→ THE PROBLEM
Where the records below show a line containing "Viewport: 1024px width, 576px height.", start copying; end with the line containing "Click the Pentagram logo in the header", and copy it too.

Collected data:
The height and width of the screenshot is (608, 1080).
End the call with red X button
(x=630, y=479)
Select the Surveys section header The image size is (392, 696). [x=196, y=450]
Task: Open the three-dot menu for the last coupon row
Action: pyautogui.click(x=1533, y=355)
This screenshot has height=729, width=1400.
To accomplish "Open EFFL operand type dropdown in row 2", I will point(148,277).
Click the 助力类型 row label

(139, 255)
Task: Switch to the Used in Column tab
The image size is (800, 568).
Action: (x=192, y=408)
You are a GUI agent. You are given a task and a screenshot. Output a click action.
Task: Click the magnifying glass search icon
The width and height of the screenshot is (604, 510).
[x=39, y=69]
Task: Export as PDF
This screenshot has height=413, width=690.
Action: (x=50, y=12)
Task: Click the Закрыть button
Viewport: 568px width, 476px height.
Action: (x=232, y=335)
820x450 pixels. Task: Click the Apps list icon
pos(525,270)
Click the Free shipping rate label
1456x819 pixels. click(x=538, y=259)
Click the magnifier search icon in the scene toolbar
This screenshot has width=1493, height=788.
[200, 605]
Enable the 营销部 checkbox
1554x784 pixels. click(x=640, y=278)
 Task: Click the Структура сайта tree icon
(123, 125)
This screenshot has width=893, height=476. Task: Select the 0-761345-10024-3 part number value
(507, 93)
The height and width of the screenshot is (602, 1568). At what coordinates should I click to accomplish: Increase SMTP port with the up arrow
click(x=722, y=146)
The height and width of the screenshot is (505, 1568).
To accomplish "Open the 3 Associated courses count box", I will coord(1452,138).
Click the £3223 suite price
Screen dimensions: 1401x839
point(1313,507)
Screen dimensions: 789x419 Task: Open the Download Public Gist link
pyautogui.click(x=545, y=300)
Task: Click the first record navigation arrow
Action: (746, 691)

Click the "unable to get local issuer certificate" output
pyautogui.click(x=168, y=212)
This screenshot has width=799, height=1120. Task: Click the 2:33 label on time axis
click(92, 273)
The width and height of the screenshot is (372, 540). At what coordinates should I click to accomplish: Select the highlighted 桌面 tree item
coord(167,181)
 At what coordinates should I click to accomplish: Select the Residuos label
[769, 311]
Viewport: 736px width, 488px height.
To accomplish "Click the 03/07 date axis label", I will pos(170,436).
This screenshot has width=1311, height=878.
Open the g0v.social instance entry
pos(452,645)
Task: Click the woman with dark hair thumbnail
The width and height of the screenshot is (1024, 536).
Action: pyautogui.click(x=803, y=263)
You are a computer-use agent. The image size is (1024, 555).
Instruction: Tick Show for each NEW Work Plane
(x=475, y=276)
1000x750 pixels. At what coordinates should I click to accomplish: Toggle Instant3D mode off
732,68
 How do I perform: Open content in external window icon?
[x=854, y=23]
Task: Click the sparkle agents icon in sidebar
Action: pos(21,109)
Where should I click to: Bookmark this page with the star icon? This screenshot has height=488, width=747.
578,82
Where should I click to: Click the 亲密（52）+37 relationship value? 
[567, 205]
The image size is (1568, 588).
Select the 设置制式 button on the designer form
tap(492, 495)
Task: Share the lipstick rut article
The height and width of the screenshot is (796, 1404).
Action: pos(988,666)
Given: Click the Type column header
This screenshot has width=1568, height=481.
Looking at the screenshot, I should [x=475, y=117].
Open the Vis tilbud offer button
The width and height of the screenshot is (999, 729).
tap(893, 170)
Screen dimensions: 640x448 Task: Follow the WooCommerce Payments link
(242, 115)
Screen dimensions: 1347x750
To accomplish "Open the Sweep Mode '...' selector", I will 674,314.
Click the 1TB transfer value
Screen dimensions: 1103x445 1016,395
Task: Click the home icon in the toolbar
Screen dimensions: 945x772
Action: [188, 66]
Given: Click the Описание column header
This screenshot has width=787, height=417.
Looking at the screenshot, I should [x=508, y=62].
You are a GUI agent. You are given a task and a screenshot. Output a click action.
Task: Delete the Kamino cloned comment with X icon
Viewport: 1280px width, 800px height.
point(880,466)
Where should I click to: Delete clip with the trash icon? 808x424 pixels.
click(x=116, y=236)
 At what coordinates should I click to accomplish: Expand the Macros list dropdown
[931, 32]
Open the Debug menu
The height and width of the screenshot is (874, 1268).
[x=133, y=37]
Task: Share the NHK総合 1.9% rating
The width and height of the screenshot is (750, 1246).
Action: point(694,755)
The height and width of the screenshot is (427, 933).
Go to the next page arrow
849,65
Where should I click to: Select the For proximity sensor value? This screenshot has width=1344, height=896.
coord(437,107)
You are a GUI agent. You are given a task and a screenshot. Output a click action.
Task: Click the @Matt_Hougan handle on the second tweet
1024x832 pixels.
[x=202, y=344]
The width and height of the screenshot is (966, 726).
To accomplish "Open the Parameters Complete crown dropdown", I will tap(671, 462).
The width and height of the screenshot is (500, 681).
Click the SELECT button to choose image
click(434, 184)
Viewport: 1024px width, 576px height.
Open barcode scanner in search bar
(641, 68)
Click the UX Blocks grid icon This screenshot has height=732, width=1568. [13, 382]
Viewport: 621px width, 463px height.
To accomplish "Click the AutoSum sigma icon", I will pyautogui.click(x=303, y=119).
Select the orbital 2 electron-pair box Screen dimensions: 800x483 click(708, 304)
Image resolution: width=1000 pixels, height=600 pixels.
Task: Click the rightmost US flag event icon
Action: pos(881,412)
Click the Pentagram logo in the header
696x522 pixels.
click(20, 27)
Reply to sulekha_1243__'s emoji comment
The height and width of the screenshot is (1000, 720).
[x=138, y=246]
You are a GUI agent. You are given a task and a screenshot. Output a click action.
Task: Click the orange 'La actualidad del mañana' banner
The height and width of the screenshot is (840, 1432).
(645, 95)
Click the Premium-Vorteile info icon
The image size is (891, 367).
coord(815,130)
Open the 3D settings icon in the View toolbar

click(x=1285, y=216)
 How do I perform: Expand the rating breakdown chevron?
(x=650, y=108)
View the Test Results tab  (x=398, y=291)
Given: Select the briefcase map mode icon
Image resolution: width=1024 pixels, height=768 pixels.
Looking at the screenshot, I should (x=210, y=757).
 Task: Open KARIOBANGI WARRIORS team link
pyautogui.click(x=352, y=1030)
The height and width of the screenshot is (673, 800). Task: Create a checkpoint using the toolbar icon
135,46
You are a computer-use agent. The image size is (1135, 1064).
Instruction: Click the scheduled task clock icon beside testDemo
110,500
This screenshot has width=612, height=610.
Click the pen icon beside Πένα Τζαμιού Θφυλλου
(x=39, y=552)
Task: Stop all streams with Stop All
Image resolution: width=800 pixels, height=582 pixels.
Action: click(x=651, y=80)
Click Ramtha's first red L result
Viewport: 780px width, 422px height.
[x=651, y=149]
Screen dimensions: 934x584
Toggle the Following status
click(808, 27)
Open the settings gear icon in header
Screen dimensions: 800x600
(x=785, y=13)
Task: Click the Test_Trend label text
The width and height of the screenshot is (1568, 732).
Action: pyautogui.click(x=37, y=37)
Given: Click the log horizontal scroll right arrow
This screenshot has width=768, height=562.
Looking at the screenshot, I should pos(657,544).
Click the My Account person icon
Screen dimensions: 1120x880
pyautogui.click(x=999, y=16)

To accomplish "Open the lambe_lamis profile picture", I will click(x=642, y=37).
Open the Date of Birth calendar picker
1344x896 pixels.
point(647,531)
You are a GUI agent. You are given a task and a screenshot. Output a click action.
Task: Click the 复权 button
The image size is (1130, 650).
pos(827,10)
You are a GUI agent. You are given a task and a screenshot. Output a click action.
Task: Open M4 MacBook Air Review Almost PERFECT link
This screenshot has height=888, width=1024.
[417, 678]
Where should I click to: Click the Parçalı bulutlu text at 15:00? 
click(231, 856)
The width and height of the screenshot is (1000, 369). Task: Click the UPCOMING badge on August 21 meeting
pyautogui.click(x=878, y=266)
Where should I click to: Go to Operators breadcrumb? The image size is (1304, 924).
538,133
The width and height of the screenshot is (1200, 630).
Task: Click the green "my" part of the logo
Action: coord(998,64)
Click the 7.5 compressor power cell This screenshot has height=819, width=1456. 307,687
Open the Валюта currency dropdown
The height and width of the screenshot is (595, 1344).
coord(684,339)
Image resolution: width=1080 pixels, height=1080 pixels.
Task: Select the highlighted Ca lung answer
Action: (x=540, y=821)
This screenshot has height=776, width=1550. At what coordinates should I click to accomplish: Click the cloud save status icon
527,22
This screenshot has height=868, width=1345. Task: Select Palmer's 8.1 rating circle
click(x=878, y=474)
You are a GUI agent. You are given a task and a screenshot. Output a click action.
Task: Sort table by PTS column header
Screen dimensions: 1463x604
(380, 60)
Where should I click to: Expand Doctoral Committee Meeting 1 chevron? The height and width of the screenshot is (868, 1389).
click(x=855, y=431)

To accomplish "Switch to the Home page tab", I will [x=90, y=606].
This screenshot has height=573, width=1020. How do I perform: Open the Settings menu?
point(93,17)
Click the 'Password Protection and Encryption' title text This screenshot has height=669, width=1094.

→ REPLY TO THE TASK
Viewport: 1024px width, 576px height.
Open barcode scanner in search bar
(641, 68)
Click the UX Blocks grid icon This screenshot has height=732, width=1568. [13, 382]
Viewport: 621px width, 463px height.
To accomplish "Click the AutoSum sigma icon", I will pyautogui.click(x=303, y=119).
Select the orbital 2 electron-pair box Screen dimensions: 800x483 click(708, 304)
Image resolution: width=1000 pixels, height=600 pixels.
Task: Click the rightmost US flag event icon
Action: pos(881,412)
Click the Pentagram logo in the header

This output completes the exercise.